Commander Ilven Seeley of the Coruscant Guard pulled against the binders that held his hands behind his back. He had not been blindfolded, and his eyes tracked the trandoshan stalking back and forth before him in the small, damp chamber he had been brought to.

“Who’s the rat?” It prodded him again.

“There wasn’t a rat, you idiot.” He hissed. “You think that you can operate out in the open and nobody will notice?” The room didn’t have a door. If he could somehow get the shackles off his ankles, he could flee.

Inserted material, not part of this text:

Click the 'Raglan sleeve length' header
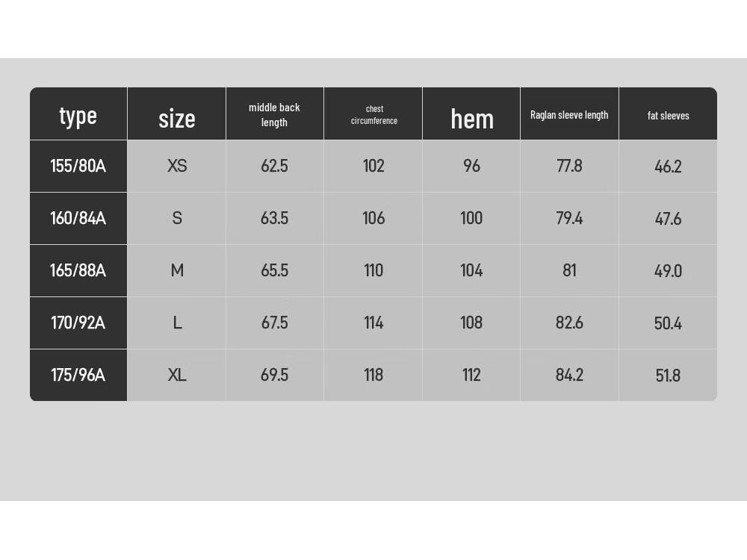click(569, 115)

“I think that pretty soon, we will be able to do whatever we would like.” The trandoshan didn’t turn where it had before and made its way to the side of the room. Carefully, it selected an electroprod from a bench that lined the wall. Ilven swallowed hard. “No stormtrooper can stand in ou-.” The trandoshan’s body fell limp to the ground and Ilven’s head whipped around to make eye contact with the blank visor making its way out of the shadows of the doorway. He was almost as disappointed with the sight as he had been at the sight of the electroprod.

“You.”

“Me.” Commander Thire looked over his shoulder as he switched out the magazine on his rifle before making his way around to Ilven’s back. “Your squad is waiting for us outside.”

“You brought them with you?” Ilven pulled his wrists free as Commander Thire loosened the binders, rubbing life back into chaffed flesh.

“Don’t see why I shouldn’t have.” Having loosened the binders from Ilven’s ankles, Commander Thire slipped an arm around his chest and hauled him to his feet before he could protest.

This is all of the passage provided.